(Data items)
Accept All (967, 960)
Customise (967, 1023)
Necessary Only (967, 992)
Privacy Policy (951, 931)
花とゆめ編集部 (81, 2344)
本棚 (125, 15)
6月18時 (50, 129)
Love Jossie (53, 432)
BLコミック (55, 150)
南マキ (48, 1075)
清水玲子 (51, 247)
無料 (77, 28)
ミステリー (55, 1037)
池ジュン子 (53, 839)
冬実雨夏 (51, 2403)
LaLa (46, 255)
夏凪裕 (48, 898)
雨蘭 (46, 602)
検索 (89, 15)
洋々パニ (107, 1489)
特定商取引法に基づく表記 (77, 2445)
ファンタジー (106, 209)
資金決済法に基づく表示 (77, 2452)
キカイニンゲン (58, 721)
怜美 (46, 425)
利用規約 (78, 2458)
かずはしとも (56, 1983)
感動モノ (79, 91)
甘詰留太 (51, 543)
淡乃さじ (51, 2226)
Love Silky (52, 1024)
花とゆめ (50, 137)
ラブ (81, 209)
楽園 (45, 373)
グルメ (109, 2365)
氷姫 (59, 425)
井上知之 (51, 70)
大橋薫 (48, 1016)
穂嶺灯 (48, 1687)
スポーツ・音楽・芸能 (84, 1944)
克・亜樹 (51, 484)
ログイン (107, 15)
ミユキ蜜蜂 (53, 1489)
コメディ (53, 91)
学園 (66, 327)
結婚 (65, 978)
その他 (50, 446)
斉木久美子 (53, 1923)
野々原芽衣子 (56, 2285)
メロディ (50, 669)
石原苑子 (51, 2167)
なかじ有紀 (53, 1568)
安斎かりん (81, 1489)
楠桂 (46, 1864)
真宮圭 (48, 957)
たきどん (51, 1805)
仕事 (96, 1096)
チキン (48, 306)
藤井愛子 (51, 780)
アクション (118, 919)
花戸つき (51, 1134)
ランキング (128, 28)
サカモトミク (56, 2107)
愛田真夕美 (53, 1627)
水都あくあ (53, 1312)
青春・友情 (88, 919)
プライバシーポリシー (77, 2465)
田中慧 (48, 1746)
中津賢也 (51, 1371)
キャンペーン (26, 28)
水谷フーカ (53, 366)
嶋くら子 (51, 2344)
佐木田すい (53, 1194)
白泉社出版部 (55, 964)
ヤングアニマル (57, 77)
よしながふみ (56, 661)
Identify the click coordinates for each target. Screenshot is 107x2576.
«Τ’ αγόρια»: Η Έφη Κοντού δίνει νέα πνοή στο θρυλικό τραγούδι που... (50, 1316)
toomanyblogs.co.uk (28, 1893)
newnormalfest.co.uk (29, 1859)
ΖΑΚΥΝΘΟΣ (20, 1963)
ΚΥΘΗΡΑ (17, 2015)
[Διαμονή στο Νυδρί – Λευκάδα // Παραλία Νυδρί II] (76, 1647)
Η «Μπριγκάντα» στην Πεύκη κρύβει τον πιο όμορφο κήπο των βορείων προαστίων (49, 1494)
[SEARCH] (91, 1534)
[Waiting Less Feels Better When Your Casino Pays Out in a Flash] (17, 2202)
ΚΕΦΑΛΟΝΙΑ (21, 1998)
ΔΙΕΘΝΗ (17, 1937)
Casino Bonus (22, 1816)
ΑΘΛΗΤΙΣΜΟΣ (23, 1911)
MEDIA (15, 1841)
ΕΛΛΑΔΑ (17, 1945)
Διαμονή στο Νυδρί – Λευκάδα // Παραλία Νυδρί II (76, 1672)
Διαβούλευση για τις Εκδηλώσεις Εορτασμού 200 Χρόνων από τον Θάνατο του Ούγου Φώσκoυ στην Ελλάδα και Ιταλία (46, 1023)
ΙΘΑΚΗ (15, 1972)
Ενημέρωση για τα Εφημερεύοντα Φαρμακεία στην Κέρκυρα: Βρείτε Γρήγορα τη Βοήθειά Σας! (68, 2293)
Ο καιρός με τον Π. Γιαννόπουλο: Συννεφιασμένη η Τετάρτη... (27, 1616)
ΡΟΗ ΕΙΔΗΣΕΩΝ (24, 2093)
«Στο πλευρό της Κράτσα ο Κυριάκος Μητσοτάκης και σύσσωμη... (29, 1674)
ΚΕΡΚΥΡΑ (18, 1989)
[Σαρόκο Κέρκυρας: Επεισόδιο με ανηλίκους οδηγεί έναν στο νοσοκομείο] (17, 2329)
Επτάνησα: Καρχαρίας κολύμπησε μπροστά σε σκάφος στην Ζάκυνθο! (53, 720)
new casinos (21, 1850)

__EXERCISE GOAL__.
Every entry above should be given again exactly as shown.

__REPLY TO THE TASK__.
Accept All (967, 960)
Customise (967, 1023)
Necessary Only (967, 992)
Privacy Policy (951, 931)
花とゆめ編集部 (81, 2344)
本棚 (125, 15)
6月18時 (50, 129)
Love Jossie (53, 432)
BLコミック (55, 150)
南マキ (48, 1075)
清水玲子 (51, 247)
無料 (77, 28)
ミステリー (55, 1037)
池ジュン子 (53, 839)
冬実雨夏 (51, 2403)
LaLa (46, 255)
夏凪裕 (48, 898)
雨蘭 (46, 602)
検索 (89, 15)
洋々パニ (107, 1489)
特定商取引法に基づく表記 (77, 2445)
ファンタジー (106, 209)
資金決済法に基づく表示 (77, 2452)
キカイニンゲン (58, 721)
怜美 (46, 425)
利用規約 (78, 2458)
かずはしとも (56, 1983)
感動モノ (79, 91)
甘詰留太 (51, 543)
淡乃さじ (51, 2226)
Love Silky (52, 1024)
花とゆめ (50, 137)
ラブ (81, 209)
楽園 (45, 373)
グルメ (109, 2365)
氷姫 (59, 425)
井上知之 (51, 70)
大橋薫 (48, 1016)
穂嶺灯 (48, 1687)
スポーツ・音楽・芸能 (84, 1944)
克・亜樹 (51, 484)
ログイン (107, 15)
ミユキ蜜蜂 (53, 1489)
コメディ (53, 91)
学園 (66, 327)
結婚 (65, 978)
その他 (50, 446)
斉木久美子 (53, 1923)
野々原芽衣子 (56, 2285)
メロディ (50, 669)
石原苑子 (51, 2167)
なかじ有紀 (53, 1568)
安斎かりん (81, 1489)
楠桂 (46, 1864)
真宮圭 (48, 957)
たきどん (51, 1805)
仕事 (96, 1096)
チキン (48, 306)
藤井愛子 (51, 780)
アクション (118, 919)
花戸つき (51, 1134)
ランキング (128, 28)
サカモトミク (56, 2107)
愛田真夕美 (53, 1627)
水都あくあ (53, 1312)
青春・友情 (88, 919)
プライバシーポリシー (77, 2465)
田中慧 (48, 1746)
中津賢也 (51, 1371)
キャンペーン (26, 28)
水谷フーカ (53, 366)
嶋くら子 (51, 2344)
佐木田すい (53, 1194)
白泉社出版部 (55, 964)
ヤングアニマル (57, 77)
よしながふみ (56, 661)
Identify the click coordinates for each target. Screenshot is 107x2576.
«Τ’ αγόρια»: Η Έφη Κοντού δίνει νέα πνοή στο θρυλικό τραγούδι που... (50, 1316)
toomanyblogs.co.uk (28, 1893)
newnormalfest.co.uk (29, 1859)
ΖΑΚΥΝΘΟΣ (20, 1963)
ΚΥΘΗΡΑ (17, 2015)
[Διαμονή στο Νυδρί – Λευκάδα // Παραλία Νυδρί II] (76, 1647)
Η «Μπριγκάντα» στην Πεύκη κρύβει τον πιο όμορφο κήπο των βορείων προαστίων (49, 1494)
[SEARCH] (91, 1534)
[Waiting Less Feels Better When Your Casino Pays Out in a Flash] (17, 2202)
ΚΕΦΑΛΟΝΙΑ (21, 1998)
ΔΙΕΘΝΗ (17, 1937)
Casino Bonus (22, 1816)
ΑΘΛΗΤΙΣΜΟΣ (23, 1911)
MEDIA (15, 1841)
ΕΛΛΑΔΑ (17, 1945)
Διαμονή στο Νυδρί – Λευκάδα // Παραλία Νυδρί II (76, 1672)
Διαβούλευση για τις Εκδηλώσεις Εορτασμού 200 Χρόνων από τον Θάνατο του Ούγου Φώσκoυ στην Ελλάδα και Ιταλία (46, 1023)
ΙΘΑΚΗ (15, 1972)
Ενημέρωση για τα Εφημερεύοντα Φαρμακεία στην Κέρκυρα: Βρείτε Γρήγορα τη Βοήθειά Σας! (68, 2293)
Ο καιρός με τον Π. Γιαννόπουλο: Συννεφιασμένη η Τετάρτη... (27, 1616)
ΡΟΗ ΕΙΔΗΣΕΩΝ (24, 2093)
«Στο πλευρό της Κράτσα ο Κυριάκος Μητσοτάκης και σύσσωμη... (29, 1674)
ΚΕΡΚΥΡΑ (18, 1989)
[Σαρόκο Κέρκυρας: Επεισόδιο με ανηλίκους οδηγεί έναν στο νοσοκομείο] (17, 2329)
Επτάνησα: Καρχαρίας κολύμπησε μπροστά σε σκάφος στην Ζάκυνθο! (53, 720)
new casinos (21, 1850)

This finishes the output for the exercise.